Boston mayor speaks at GSD about urban forests, community resilience, and environmental justice 

Boston Mayor Michelle Wu attends the Harvard Graduate School of Design Symposium “Forest Futures: Will the Forest Save Us All?” The keynote response panel includes Harvard faculty members Gary Hilderbrand, William (Ned) Friedman, and Edward Eigen.

Photo by John Wilcox

2 min read

Describing herself as an avowed “tree hugger” from her childhood as part of an immigrant family, when a beloved tree afforded her a sense of peace, Boston Mayor Michelle Wu offered a forceful vision for the role of urban forests in her city’s push for environmental justice and climate resiliency. In the packed Piper Auditorium at the Harvard Graduate School of Design, Wu spoke of sharing her lifelong affection for vegetation with her own children, and how a deeply felt connection with trees informs her work advocating equitable provisions of urban forests and parks.

According to Wu, forested public spaces are much more than a pleasant amenity or even essential resources for public health and environmental well-being. “Parks uniquely create an opportunity for all of us to be in connection with each other,” she said. In so doing, they foster democratic values at a time when democracy itself is under threat.

“The forest may be the last place where we are truly in community with everyone,” she said.

Wu was a keynote speaker on the opening evening of “Forest Futures: Will the Forest Save Us All?”, a two-day academic symposium at the GSD organized by Gary Hilderbrand, Peter Louis Hornbeck Professor in Practice of Landscape Architecture and chair of the Department of Landscape Architecture, and Anita Berrizbeitia, professor of landscape architecture. The symposium brings together designers, researchers, and expert practitioners from various fields to address “risks and threats, initiatives and improved practices, and speculations on a more secure and more just future for metropolitan and urban forests and the species that inhabit them.” (Video recordings of the full symposium will be available online.)

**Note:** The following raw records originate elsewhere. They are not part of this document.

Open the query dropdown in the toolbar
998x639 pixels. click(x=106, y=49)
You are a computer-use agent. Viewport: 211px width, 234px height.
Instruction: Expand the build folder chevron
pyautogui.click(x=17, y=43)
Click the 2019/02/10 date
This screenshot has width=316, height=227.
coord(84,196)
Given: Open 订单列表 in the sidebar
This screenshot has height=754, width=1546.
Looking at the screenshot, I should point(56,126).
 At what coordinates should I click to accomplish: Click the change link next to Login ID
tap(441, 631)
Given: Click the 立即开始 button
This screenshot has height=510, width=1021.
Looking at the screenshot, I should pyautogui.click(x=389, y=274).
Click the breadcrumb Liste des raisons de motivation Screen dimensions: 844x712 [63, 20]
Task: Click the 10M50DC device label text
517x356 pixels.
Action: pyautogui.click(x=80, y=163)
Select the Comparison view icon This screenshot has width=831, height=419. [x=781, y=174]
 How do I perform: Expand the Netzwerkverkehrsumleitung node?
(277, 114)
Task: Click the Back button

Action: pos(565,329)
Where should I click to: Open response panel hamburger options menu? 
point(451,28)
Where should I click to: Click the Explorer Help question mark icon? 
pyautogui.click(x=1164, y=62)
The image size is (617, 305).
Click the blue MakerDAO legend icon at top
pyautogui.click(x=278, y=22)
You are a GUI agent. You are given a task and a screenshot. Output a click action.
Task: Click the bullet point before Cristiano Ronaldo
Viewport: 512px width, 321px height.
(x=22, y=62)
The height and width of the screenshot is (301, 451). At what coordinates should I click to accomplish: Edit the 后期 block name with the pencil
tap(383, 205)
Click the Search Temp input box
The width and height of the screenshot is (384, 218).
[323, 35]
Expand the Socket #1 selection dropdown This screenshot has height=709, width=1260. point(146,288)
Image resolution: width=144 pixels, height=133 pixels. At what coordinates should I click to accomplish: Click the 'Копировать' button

Wu’s appearance coincided with the opening reception for the related exhibition, “Forest Futures,” on view in the Druker Design Gallery through March 31. Curated by Berrizbeitia, the exhibition features artworks, design projects, and research that explores how forests have become “designed environments.”

The themes of the conference and exhibition find expression in major policy initiatives, including Boston’s Urban Forest Plan, released in 2022. Created in part to redress the legacies of inequality and environmental injustice, the plan identifies strategies to engage Boston’s different communities to “prioritize, preserve, and grow our tree canopy.”